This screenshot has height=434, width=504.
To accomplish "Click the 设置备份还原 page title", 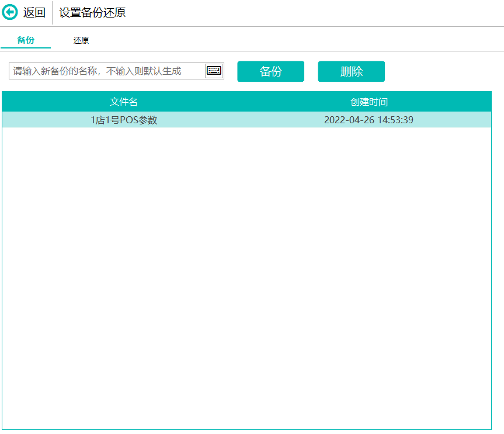I will pos(92,12).
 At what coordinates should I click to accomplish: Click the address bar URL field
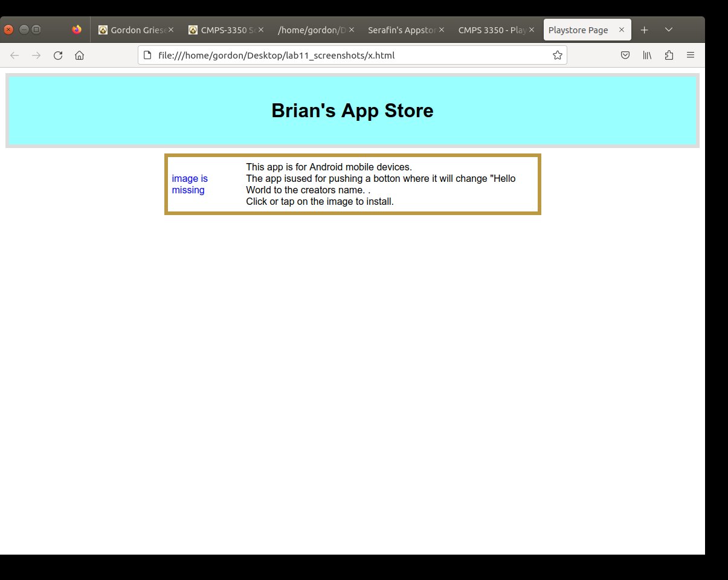[350, 56]
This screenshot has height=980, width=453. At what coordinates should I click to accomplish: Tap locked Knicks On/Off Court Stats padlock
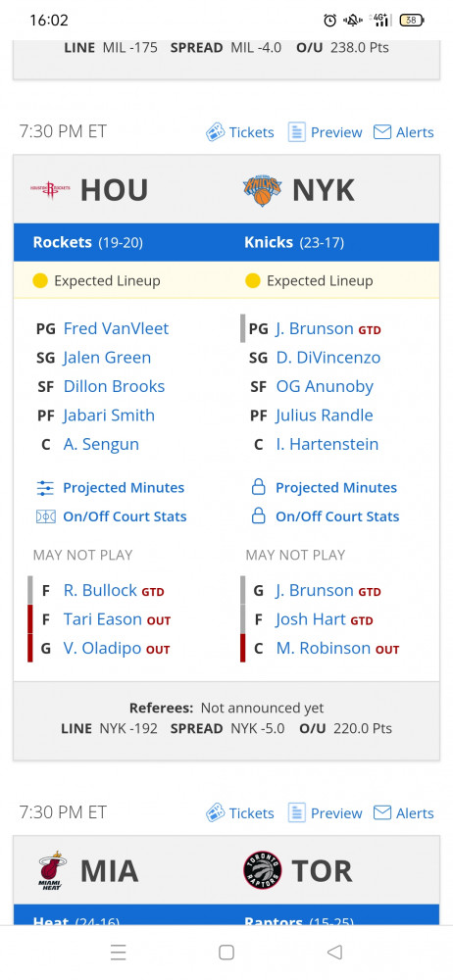(x=259, y=516)
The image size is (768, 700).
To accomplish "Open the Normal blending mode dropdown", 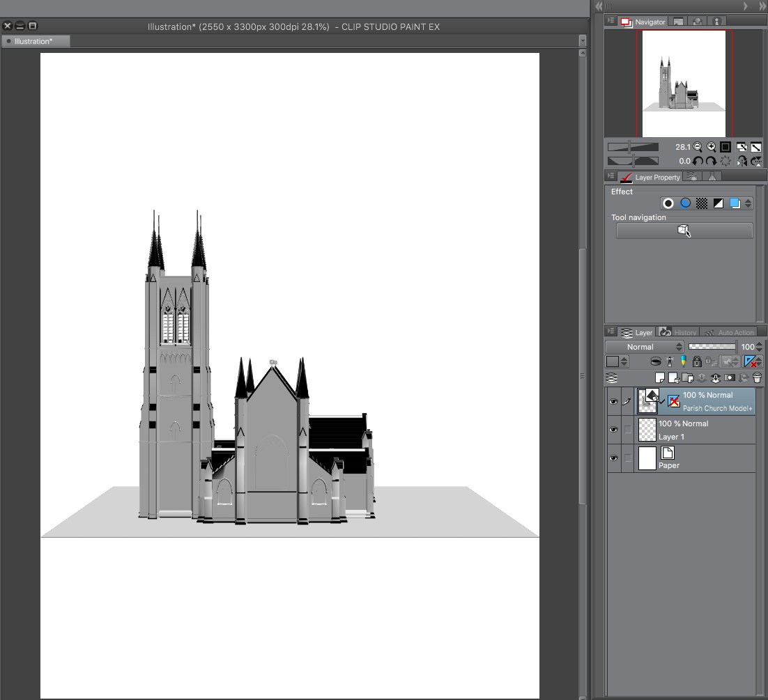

TASK ITEM -
Copy exactly the lines from the line containing "At what coordinates should I click to accomplish: Click" through the last line of the records above, both included, and leave out any pictures.

REPLY -
 At what coordinates should I click to accomplish: Click the address bar URL field
[350, 56]
This screenshot has height=980, width=453. At what coordinates should I click to accomplish: Tap locked Knicks On/Off Court Stats padlock
(x=259, y=516)
The image size is (768, 700).
To accomplish "Open the Normal blending mode dropdown", 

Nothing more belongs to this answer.